Australian businesses could save up to $125 billion a year or $625 billion over the next five years if it shifts to cloud computing, Cloud Accounting Australia review of case studies said.
"Cloud software is an opportunity for small and medium businesses to use state-of-the-art technology with very low operating costs. Over the next few years, we expect to see a range of businesses reducing their operating costs by moving their bookkeeping, accounts and financial reporting online," Cloud Accounting Australia Chief Executive Officer Michael Kuster said in a statement on Friday.
Cloud Accounting Australia is a provider of cloud accounting solutions which it claims cost lower than services offered by traditional accounting firms.

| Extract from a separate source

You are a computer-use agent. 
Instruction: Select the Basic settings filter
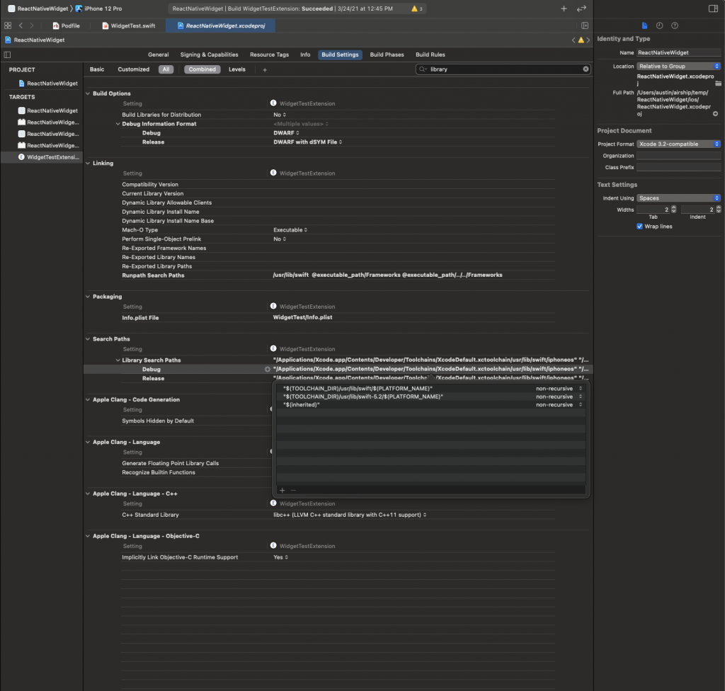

The firms said that general tax compliance work is fast becoming a commodity which it could offer to clients as part of its value added services.
The firm cited studies by Trend Micro that cloud computing also offers higher security benefits, while another study by IBM said virtual servers cut operating costs for IT hardware as infrastructure.
It also pointed to a Microsoft cast study which indicated lower time and cost for companies with cloud IT deployment and management activities as well as it frees up resources to instead support a more agile and responsive organisation.
In some case, the average savings of 25 per cent across IT services was achieved which translates to $125 billion annually.
Another study by research firm Frost and Sullivan found that 70 per cent of all Australian businesses with cloud computing services plant to hike their cloud-based solution budgets significantly over the next 12 months.
The report, released Tuesday, said another 53 per cent of Aussie firms using cloud computing services spent more than 10 per cent of their total IT budget on cloud computing while 31 per cent spent more than 20 per cent.
Mayank Kapoor, cloud computing analyst of Frost Asia-Pacific ICT Practice Datacentre, disclosed that most of Australian organisations are now fully cloud deployed rather than implement it in pilot phases, particularly in the areas of storage and computing solutions.
He added that software-as-a-service is the most commonly used deliver model for cloud computing, but infrastructure-as-a-service gained significant adoption in the past 12 to 24 months.
In April 2011, the Australian government finalised its Cloud Computing Strategic Direction Paper and released the draft of its ICT Strategic Vision which it presented for public consultation. The vision encourages innovation through the examination and adoption of new and emerging technologies more rapidly.
The paper estimated that the Australian government spends $4.3 billion yearly on ICT through traditional computing services delivered through desktops, laptops or mobile devices run by proprietary software. By developing a data centre strategy for the next 15 years, Canberra could save $1 billion. One initiative being eyed to cut the demand for data centre capacity for government agencies is to develop cloud hosted end-to-end services targeted to the public sector.
The paper identified four Australian public agencies which have pilot cloud computing services, namely the Australian Taxation Office, Australian Bureau of Statistics, Treasury and the Department of Immigration and Citizenship.